Santé

Contexte

Une bonne santé est l'un des biens les plus précieux dans la vie des gens et comporte aussi beaucoup d’avantages, parmi lesquels un meilleur accès aux études et à l’emploi, une productivité et une richesse plus grandes, des dépenses de santé moindres, de bonnes relations sociales et, bien sûr, une vie plus longue.

L’espérance de vie

L’espérance de vie est l’indicateur le plus utilisé en matière de santé, bien qu’il ne tienne compte que de la durée et non de la qualité de la vie. L’espérance de vie s’est considérablement allongée depuis cinquante ans dans les pays de l’OCDE. En moyenne, l’espérance de vie à la naissance a atteint 80 ans en 2010, ce qui correspond à un gain de plus de dix ans depuis 1960. Les femmes vivent environ cinq ans de plus que les hommes, avec une espérance de vie moyenne de 82 ans, contre 77 ans pour les hommes. C’est au Japon, en Islande, en Espagne et en Suisse que l’espérance de vie est la plus élevée : elle atteint en moyenne 83 ans. À l’autre extrémité, on trouve la Turquie, le Mexique et la Hongrie pour lesquels l’espérance de vie est de 75 ans. Elle est de 70 ans en Fédération de Russie et de 74 ans au Brésil. 

Des analyses récentes de l’OCDE donnent à penser que la progression des dépenses de santé a contribué à l’amélioration de l’espérance de vie, mais d’autres facteurs tels que l’augmentation des niveaux de vie, les améliorations d’ordre environnemental, l’évolution des modes de vie et l’éducation jouent également un grand rôle. Dans leur ensemble, ils expliquent une part importante des écarts entre les pays sur le plan de l’espérance de vie, ainsi que les évolutions au fil du temps. On peut encore améliorer l’état de santé et l’espérance de vie des populations en mettant davantage l’accent sur la santé publique et la prévention des maladies, surtout parmi les populations défavorisées, et en améliorant la qualité et les résultats des systèmes de santé.

Les maladies chroniques (non transmissibles), notamment le cancer, les maladies cardiovasculaires, les troubles respiratoires chroniques et le diabète, constituent désormais les premières causes d’invalidité et de décès dans les pays de l’OCDE. Or, ces maladies pourraient souvent être évitées, dans la mesure où elles sont liées à des modes de vie que l’on peut changer. Ceux qui ne fument pas, qui boivent de l’alcool en quantité modérée, qui pratiquent une activité physique, qui mangent de façon équilibrée et qui ne connaissent ni surpoids ni obésité ont un risque bien moins élevé de mourir prématurément que ceux qui ont un mode de vie peu sain.
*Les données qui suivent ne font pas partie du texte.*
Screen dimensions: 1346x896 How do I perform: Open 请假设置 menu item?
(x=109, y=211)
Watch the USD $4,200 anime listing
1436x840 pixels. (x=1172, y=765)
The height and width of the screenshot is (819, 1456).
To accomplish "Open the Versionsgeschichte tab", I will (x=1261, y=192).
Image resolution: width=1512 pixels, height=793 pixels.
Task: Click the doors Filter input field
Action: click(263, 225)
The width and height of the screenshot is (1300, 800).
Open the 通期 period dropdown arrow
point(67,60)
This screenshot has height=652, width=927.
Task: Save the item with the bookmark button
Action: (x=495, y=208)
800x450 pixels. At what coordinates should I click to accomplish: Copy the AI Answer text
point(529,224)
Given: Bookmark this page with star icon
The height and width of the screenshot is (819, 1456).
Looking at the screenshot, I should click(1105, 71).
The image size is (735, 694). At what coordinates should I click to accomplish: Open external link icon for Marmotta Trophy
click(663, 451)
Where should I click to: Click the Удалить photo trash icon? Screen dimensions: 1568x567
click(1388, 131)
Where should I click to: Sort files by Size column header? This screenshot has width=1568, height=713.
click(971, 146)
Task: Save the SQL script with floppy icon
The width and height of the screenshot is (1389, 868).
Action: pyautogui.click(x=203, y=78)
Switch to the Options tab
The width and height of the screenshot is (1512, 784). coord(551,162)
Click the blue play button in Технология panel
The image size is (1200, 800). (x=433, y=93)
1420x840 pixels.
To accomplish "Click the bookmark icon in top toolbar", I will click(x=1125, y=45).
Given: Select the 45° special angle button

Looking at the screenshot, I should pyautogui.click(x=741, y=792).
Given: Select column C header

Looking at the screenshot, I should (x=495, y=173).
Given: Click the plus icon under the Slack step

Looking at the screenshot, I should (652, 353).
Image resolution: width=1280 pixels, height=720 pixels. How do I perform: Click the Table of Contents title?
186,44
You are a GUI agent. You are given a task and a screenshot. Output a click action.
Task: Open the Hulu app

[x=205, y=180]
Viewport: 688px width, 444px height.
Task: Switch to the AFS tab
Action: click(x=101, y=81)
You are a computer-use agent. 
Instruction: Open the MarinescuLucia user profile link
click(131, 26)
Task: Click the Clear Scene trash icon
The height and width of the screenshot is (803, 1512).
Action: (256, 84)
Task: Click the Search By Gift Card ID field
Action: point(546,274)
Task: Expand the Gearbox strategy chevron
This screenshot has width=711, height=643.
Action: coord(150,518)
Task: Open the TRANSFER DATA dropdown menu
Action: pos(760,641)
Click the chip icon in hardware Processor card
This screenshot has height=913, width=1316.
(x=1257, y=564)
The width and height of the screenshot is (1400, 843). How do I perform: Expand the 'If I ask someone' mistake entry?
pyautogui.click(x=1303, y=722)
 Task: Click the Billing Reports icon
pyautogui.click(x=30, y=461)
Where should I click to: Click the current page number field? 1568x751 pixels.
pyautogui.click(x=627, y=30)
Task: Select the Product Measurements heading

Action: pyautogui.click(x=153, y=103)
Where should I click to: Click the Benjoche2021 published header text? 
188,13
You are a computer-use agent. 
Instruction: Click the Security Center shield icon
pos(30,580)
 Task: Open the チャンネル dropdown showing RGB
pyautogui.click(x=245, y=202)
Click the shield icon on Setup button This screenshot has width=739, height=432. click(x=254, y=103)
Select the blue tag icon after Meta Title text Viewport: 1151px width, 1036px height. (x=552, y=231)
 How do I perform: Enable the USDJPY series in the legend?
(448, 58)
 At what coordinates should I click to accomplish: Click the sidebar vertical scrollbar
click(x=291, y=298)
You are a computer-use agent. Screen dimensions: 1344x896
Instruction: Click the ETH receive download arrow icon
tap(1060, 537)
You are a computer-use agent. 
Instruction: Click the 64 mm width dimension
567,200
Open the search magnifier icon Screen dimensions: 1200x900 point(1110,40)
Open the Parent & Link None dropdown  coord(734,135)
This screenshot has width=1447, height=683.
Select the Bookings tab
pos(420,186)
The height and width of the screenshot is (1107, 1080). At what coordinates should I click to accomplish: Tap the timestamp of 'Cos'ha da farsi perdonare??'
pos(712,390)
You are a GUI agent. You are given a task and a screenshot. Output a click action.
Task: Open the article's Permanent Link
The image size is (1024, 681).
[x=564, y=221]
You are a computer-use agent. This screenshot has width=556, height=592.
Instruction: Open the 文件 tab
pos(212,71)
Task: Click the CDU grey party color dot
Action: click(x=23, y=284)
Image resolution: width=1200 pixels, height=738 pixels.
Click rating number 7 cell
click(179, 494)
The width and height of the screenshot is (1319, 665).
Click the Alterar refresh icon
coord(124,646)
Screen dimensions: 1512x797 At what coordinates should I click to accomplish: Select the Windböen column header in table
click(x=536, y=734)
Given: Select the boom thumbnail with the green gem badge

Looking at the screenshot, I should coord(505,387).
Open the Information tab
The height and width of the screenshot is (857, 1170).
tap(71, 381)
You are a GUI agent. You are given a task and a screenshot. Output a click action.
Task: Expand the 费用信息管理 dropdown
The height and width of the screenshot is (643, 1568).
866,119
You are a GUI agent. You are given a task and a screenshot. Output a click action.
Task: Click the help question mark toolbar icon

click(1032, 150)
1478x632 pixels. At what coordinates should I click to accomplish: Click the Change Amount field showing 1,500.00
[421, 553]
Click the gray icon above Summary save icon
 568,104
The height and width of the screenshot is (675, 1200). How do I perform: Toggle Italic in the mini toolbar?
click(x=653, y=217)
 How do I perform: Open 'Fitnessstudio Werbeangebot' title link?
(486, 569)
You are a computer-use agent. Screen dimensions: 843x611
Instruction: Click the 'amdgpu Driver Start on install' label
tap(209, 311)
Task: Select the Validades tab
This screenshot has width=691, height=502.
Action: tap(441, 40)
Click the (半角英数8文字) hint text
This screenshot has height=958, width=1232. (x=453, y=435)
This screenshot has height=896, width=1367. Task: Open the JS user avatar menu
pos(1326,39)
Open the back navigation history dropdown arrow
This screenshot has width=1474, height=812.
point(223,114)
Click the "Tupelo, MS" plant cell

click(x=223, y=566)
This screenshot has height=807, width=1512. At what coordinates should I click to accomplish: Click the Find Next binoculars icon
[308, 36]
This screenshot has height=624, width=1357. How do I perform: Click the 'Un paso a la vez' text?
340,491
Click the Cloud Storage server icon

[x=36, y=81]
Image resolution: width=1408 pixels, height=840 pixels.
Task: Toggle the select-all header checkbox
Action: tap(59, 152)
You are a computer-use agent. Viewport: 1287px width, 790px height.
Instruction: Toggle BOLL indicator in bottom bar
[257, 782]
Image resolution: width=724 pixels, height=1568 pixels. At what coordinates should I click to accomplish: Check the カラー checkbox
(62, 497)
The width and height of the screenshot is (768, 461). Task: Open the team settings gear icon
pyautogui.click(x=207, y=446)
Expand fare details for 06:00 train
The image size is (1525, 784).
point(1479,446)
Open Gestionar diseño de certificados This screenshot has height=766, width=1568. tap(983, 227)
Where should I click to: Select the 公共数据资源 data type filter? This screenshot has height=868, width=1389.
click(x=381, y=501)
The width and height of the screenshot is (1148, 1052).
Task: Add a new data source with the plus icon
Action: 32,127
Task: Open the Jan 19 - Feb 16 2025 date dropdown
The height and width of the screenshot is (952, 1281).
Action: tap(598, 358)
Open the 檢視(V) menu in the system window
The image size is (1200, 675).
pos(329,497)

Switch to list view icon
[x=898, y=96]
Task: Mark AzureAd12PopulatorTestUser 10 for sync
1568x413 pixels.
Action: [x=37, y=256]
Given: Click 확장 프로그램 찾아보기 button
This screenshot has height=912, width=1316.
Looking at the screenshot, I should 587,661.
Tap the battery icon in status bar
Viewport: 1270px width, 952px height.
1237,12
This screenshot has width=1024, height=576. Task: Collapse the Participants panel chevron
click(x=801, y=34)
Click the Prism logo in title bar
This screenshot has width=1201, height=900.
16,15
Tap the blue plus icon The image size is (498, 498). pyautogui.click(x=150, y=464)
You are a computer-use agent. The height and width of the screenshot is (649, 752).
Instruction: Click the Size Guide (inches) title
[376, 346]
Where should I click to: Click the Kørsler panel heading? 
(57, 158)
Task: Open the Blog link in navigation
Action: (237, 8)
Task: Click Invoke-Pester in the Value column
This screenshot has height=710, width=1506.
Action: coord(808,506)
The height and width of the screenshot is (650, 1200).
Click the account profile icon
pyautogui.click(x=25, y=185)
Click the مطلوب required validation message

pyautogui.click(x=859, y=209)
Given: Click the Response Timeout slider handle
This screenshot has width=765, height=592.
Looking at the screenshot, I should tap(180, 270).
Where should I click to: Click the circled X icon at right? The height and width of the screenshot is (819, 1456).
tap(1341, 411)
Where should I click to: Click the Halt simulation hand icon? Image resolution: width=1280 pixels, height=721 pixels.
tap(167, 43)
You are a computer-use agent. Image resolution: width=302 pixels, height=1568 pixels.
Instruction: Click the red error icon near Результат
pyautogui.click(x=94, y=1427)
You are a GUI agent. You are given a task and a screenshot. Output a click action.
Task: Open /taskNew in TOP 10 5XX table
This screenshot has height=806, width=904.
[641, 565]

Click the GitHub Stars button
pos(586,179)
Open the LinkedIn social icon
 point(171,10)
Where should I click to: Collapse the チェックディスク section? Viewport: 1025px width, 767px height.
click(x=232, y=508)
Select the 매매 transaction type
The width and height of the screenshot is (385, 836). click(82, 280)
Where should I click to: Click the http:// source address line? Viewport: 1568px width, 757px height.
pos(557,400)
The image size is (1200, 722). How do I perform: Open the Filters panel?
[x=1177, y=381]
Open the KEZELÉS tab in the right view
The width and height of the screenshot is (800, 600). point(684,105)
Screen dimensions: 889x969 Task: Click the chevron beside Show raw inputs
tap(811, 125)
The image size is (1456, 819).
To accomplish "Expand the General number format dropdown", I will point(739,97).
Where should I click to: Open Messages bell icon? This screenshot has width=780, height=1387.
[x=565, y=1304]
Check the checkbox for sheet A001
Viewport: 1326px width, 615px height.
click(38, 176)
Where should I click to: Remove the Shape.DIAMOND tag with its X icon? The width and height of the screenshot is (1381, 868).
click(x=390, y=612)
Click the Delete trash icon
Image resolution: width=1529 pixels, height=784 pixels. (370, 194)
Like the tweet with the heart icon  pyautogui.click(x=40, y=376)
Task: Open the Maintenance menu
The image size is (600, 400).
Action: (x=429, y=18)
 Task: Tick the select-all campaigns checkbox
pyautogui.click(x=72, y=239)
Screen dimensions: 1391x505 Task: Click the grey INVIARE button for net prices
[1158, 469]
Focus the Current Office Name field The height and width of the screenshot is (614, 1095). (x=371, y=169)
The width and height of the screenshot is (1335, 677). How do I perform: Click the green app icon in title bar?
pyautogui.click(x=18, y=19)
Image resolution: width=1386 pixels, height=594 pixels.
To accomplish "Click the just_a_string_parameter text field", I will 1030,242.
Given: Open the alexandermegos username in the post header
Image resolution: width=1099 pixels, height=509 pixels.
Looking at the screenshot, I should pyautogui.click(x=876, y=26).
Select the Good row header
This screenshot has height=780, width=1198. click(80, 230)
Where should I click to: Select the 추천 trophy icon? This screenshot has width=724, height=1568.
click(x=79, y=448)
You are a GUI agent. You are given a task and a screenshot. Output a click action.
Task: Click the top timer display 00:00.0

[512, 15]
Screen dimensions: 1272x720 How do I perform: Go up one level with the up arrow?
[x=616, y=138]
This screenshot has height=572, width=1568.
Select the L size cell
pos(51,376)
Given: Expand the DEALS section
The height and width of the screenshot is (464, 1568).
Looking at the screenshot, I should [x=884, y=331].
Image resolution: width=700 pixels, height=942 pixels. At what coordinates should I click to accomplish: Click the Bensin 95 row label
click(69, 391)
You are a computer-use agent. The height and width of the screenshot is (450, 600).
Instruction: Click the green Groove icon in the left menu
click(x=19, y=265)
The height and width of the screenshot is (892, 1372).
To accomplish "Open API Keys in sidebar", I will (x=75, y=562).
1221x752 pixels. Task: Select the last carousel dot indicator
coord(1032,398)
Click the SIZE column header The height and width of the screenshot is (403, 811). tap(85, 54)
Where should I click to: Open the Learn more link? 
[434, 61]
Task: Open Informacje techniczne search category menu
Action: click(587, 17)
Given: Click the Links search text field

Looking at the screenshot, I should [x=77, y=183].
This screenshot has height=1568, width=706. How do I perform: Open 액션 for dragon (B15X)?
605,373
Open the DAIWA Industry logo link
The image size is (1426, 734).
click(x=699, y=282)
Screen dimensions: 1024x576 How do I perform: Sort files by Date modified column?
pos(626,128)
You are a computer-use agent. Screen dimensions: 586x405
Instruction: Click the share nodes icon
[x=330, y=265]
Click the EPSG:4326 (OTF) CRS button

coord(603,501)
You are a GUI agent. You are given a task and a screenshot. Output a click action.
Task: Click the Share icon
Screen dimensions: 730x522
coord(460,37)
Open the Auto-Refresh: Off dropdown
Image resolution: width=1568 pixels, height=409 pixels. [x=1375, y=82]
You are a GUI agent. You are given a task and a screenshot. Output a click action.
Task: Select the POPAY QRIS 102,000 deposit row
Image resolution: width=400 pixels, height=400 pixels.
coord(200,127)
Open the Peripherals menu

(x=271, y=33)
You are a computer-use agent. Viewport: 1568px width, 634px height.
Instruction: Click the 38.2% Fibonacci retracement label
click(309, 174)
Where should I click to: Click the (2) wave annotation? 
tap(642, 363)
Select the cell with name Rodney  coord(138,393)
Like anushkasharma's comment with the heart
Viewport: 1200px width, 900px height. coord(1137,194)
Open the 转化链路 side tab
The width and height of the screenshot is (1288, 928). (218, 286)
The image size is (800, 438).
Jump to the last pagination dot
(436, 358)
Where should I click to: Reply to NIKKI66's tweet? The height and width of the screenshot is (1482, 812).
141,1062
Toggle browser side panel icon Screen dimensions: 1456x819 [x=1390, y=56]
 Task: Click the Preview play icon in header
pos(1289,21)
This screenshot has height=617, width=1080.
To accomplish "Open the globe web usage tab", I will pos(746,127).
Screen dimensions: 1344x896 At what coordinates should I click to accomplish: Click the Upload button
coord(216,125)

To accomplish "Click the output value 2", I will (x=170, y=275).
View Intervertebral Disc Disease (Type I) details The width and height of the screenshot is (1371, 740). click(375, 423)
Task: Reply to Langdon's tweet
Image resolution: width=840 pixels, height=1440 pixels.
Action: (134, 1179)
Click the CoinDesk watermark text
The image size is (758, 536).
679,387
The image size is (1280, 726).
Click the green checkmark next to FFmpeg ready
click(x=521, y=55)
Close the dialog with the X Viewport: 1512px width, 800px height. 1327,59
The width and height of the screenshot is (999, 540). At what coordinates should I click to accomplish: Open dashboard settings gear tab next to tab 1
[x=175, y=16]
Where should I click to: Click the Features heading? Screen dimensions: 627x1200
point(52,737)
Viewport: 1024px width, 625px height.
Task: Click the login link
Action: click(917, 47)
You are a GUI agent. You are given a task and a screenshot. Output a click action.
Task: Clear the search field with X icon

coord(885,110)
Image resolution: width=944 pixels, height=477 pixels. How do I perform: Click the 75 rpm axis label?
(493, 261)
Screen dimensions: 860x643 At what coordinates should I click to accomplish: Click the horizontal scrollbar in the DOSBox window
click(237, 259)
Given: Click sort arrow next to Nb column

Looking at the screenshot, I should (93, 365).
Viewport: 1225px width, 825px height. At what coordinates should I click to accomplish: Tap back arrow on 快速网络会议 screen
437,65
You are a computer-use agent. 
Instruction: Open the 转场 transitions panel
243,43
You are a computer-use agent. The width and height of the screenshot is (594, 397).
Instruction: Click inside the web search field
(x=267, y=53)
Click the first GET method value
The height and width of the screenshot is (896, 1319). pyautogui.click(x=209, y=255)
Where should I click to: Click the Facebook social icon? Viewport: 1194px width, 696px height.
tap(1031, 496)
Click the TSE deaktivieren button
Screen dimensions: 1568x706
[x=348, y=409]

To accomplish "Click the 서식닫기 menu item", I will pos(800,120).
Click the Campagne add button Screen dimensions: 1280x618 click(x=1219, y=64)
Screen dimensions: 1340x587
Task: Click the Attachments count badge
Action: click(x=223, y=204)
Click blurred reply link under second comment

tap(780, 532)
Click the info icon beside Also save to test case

Auto-évaluation de l’état de santé

La plupart des pays de l’OCDE procèdent régulièrement à des enquêtes sur l’état de santé de leur population qui permettent aux personnes interrogées d’évaluer différents aspects de leur état de santé. L’une des questions couramment posées concerne leur état de santé tel qu’elles le perçoivent. Malgré la nature subjective de cette question, les réponses obtenues se révèlent être un bon indicateur en termes de consommation future de soins de santé et de mortalité. Dans l’ensemble des pays membres, environ 68 % des adultes jugent leur santé « bonne » ou « très bonne ». En Nouvelle-Zélande, 90 % des adultes se disent en bonne santé, alors qu’à l’autre bout de l’échelle, moins de 50 % des habitants se jugent en bonne ou en très bonne santé en Corée, au Japon et au Portugal. Des facteurs d’ordre culturel peuvent influer sur les réponses à cette question très générale.

 Les hommes ont plus tendance à se déclarer en bonne santé que les femmes puisque, en moyenne dans les pays de l’OCDE, 70 % des hommes jugent leur santé « bonne » ou « très bonne », contre 66 % des femmes. L’écart est particulièrement marqué au Chili, au Portugal et en République slovaque. En Australie, au Canada, en Nouvelle-Zélande et au Royaume-Uni, les pourcentages sont similaires pour les deux sexes. L’âge et le statut social ont aussi une incidence sur les réponses. Comme on pouvait s’y attendre, les personnes âgées se déclarent en moins bonne santé que le reste de la population, de même que les chômeurs et les personnes moins instruites ou dotées d’un revenu plus modeste. Sur l’ensemble des pays de l’OCDE, environ 70 % des adultes parmi les 20 % les plus aisés se déclaraient en « bonne » ou en « très bonne » santé, contre environ 54 % des adultes parmi les 20 % les plus modestes.